Task description. Beginning at whichever line contains "Ваш отзыв (1181, 1477)", reproduce each line of the records below word for word, ending with the last, and add nothing.

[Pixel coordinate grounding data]
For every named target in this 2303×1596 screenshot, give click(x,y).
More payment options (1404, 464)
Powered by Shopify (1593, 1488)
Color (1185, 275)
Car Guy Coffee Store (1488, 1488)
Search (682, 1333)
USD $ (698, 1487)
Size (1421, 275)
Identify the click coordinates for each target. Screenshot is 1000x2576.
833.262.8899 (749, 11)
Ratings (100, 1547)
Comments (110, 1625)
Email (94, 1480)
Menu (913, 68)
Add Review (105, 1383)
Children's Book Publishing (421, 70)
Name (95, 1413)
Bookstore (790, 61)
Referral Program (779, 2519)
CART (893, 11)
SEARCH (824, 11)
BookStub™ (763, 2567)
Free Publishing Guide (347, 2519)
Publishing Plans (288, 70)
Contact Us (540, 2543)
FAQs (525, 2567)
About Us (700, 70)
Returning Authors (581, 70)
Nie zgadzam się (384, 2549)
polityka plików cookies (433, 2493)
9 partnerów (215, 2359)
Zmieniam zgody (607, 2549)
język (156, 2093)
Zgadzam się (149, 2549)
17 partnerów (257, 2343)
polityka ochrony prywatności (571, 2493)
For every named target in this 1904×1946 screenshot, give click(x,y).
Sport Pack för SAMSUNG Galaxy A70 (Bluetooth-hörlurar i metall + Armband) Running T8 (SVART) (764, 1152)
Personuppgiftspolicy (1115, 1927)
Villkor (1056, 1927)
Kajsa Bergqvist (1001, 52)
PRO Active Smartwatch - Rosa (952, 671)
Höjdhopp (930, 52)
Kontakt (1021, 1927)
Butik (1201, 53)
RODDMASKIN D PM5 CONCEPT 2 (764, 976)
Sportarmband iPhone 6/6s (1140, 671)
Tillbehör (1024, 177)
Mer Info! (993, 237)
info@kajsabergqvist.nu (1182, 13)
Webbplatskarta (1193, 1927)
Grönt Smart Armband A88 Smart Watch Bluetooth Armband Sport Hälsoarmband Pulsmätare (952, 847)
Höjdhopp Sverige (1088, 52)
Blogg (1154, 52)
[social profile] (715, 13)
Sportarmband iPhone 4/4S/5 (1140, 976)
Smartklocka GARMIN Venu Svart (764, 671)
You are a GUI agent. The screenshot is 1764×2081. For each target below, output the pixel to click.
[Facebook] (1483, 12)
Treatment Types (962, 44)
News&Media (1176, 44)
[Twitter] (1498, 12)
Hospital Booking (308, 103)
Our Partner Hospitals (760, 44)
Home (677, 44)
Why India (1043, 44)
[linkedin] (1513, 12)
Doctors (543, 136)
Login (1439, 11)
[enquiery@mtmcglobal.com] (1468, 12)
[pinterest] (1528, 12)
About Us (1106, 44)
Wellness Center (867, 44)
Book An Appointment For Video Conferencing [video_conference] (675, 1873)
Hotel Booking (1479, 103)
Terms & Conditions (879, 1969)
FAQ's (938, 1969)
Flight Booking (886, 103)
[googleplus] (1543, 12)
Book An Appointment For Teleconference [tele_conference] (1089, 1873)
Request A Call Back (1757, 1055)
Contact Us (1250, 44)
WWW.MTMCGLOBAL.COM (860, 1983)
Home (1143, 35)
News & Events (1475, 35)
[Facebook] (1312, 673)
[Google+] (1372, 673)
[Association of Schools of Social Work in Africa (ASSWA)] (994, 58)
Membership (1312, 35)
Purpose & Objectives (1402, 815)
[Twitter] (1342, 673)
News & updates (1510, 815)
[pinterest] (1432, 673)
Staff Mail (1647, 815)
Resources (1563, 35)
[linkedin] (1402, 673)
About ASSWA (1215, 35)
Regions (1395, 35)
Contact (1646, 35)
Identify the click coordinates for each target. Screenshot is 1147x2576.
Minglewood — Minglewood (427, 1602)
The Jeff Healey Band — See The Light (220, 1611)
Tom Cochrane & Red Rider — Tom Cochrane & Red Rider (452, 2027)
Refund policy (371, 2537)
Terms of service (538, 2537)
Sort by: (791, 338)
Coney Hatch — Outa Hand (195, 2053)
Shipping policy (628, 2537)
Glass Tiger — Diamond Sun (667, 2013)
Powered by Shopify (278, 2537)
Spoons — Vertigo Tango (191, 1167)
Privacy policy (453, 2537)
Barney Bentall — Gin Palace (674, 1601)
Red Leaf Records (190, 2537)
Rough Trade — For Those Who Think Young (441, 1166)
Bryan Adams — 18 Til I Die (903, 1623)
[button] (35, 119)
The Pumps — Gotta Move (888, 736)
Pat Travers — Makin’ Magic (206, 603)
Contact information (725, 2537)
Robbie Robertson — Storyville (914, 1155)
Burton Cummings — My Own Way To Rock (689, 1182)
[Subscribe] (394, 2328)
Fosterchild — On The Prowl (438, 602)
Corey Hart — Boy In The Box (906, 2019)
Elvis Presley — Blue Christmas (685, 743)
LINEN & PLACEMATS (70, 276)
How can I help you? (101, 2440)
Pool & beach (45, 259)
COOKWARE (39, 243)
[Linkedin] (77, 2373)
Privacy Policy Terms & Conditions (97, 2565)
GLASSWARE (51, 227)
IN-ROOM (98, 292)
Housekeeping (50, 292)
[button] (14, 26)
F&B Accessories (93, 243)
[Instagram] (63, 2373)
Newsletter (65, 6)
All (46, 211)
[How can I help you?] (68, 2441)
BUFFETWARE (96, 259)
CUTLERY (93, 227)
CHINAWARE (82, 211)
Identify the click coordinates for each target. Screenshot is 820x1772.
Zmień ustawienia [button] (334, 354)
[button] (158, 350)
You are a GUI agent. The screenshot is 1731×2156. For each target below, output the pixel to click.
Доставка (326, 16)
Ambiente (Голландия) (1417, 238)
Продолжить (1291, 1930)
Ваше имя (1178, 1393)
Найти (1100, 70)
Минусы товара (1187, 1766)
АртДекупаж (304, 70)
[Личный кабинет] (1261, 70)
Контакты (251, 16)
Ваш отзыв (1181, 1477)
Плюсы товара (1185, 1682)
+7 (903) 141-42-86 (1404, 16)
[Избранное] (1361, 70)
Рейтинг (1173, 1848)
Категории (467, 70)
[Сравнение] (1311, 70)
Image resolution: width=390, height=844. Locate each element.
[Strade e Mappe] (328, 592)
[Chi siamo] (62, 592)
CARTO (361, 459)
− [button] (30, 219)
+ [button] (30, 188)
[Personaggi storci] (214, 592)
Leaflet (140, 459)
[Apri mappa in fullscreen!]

The completed task.
Ваш отзыв (1181, 1477)
Плюсы товара (1185, 1682)
+7 (903) 141-42-86 (1404, 16)
[Избранное] (1361, 70)
Рейтинг (1173, 1848)
Категории (467, 70)
[Сравнение] (1311, 70)
Image resolution: width=390, height=844. Locate each element.
[Strade e Mappe] (328, 592)
[Chi siamo] (62, 592)
CARTO (361, 459)
− [button] (30, 219)
+ [button] (30, 188)
[Personaggi storci] (214, 592)
Leaflet (140, 459)
[Apri mappa in fullscreen!]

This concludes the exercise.